AIM OF THE TASK: Reproduce verbatim the material from the line with "Task: Uncheck the ログ checkbox" through the end of the material, both ends included. Omit the pictures from your copy.

━━ DATASET RECORDS

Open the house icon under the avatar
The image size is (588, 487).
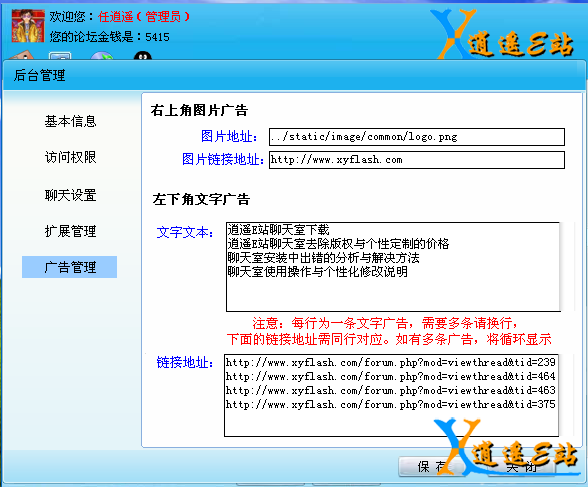(22, 55)
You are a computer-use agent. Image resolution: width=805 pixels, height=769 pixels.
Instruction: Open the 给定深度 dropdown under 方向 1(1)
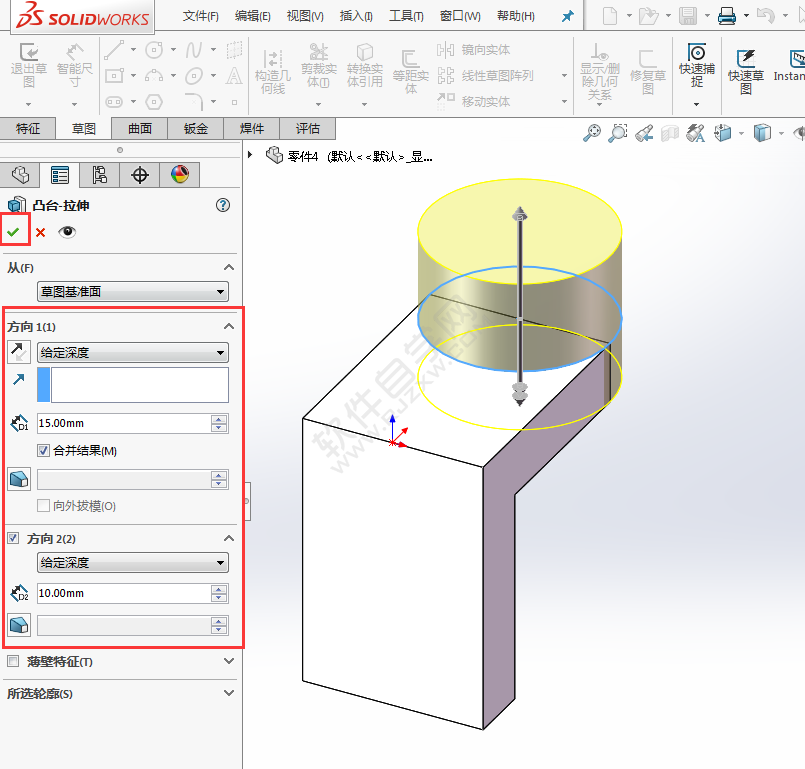coord(132,352)
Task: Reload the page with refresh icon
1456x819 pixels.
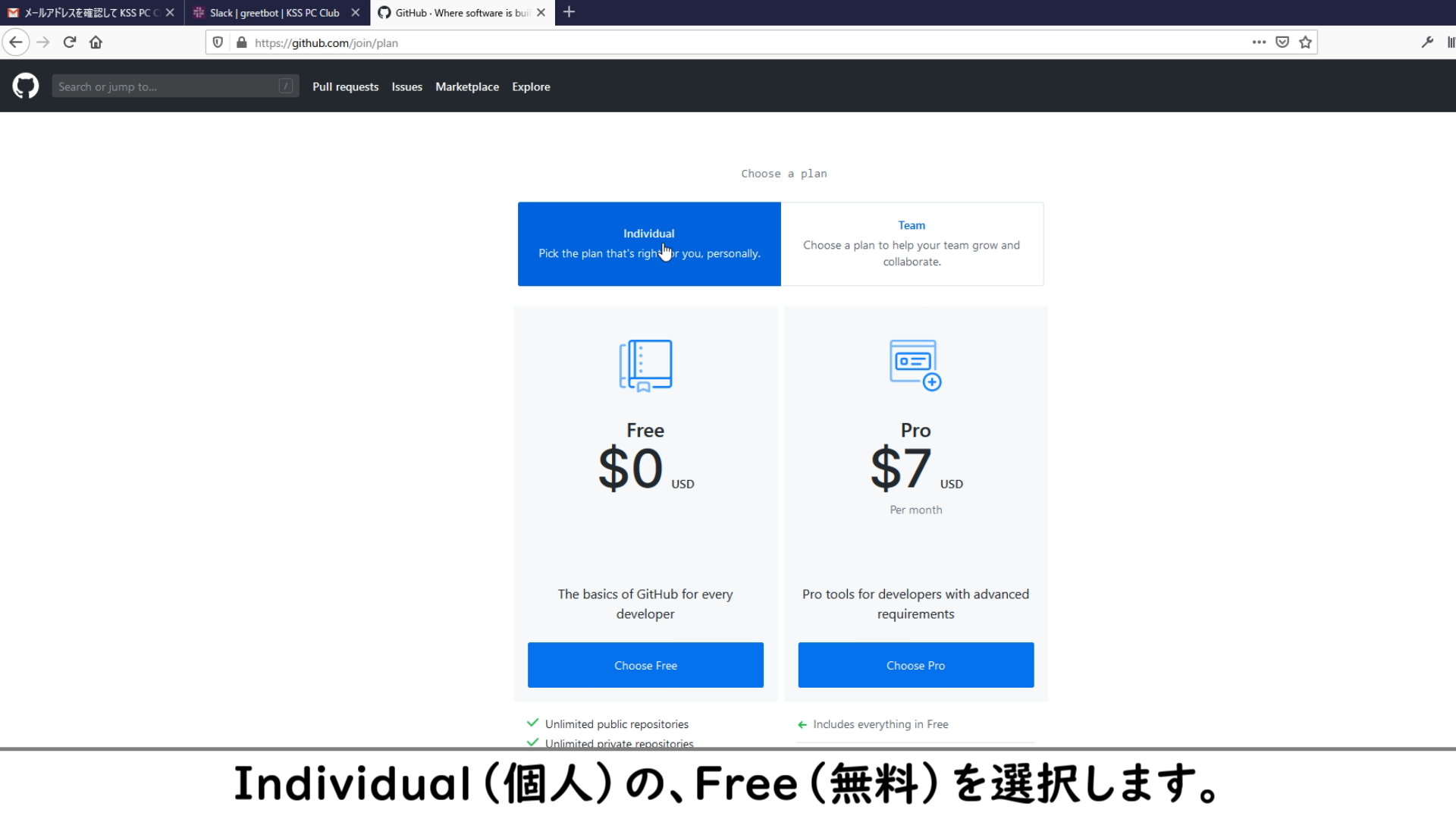Action: click(70, 42)
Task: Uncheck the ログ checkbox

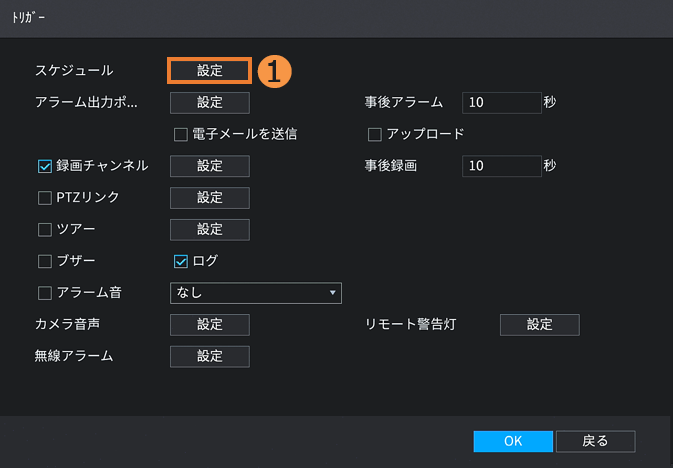Action: pyautogui.click(x=181, y=262)
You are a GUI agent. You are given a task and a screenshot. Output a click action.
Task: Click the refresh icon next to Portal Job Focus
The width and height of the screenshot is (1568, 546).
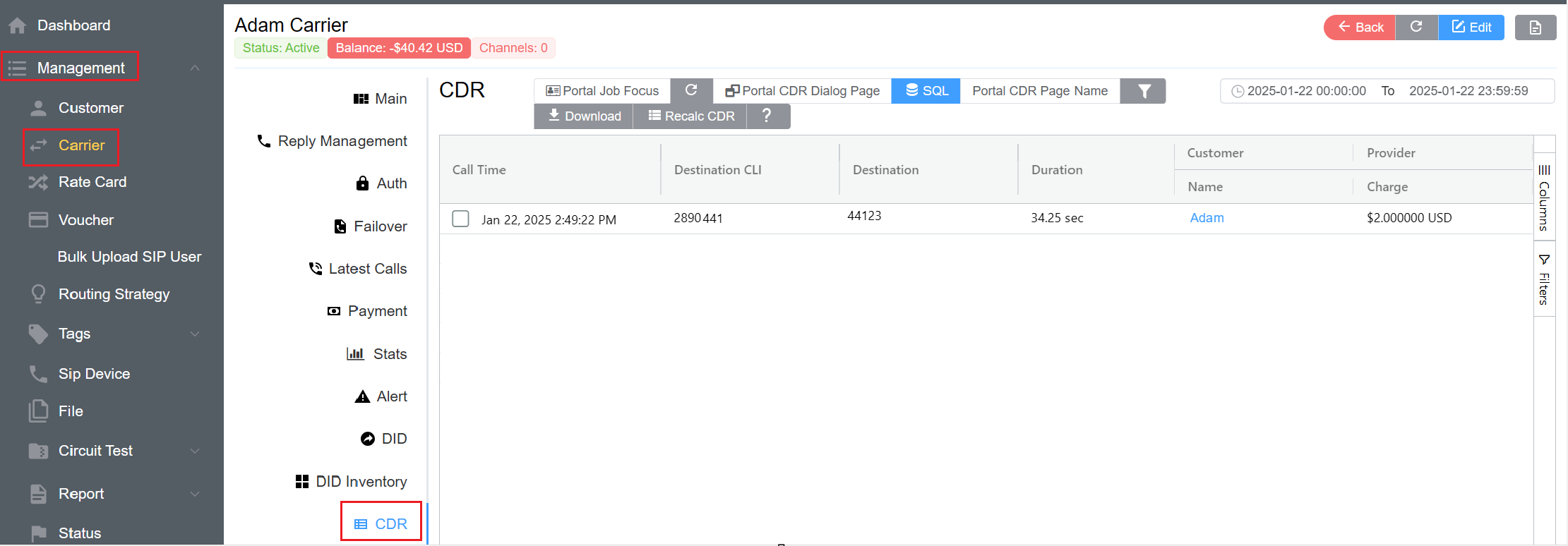691,90
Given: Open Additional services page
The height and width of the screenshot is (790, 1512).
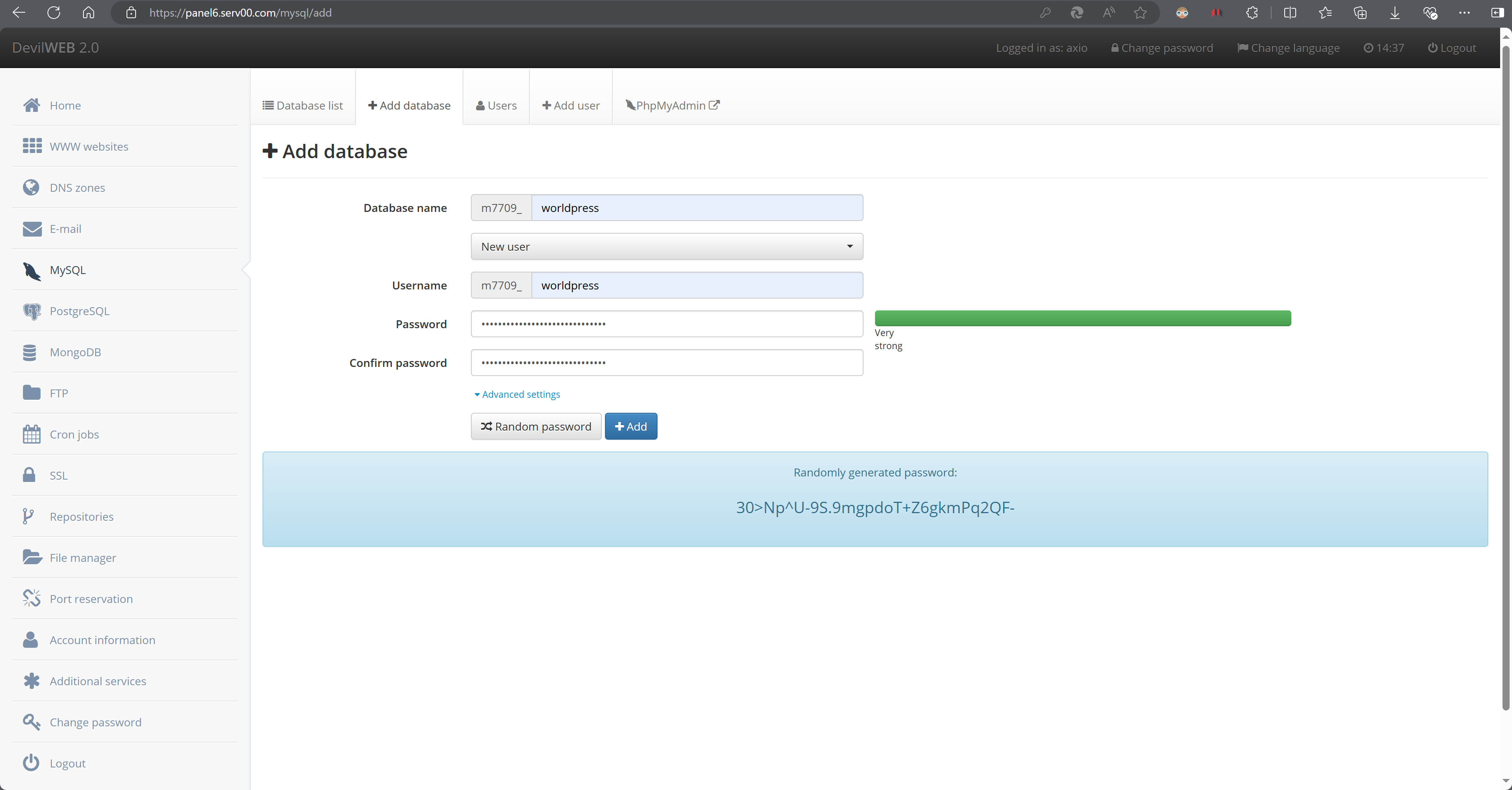Looking at the screenshot, I should 97,681.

━━━━

SOLUTION:
Task: Uncheck the ログ checkbox

Action: pyautogui.click(x=181, y=262)
You are a GUI agent. You are given a task and a screenshot. Output a click action.
Task: Click the refresh icon next to Portal Job Focus
The width and height of the screenshot is (1568, 546).
691,90
Given: Open Additional services page
The height and width of the screenshot is (790, 1512).
Looking at the screenshot, I should 97,681.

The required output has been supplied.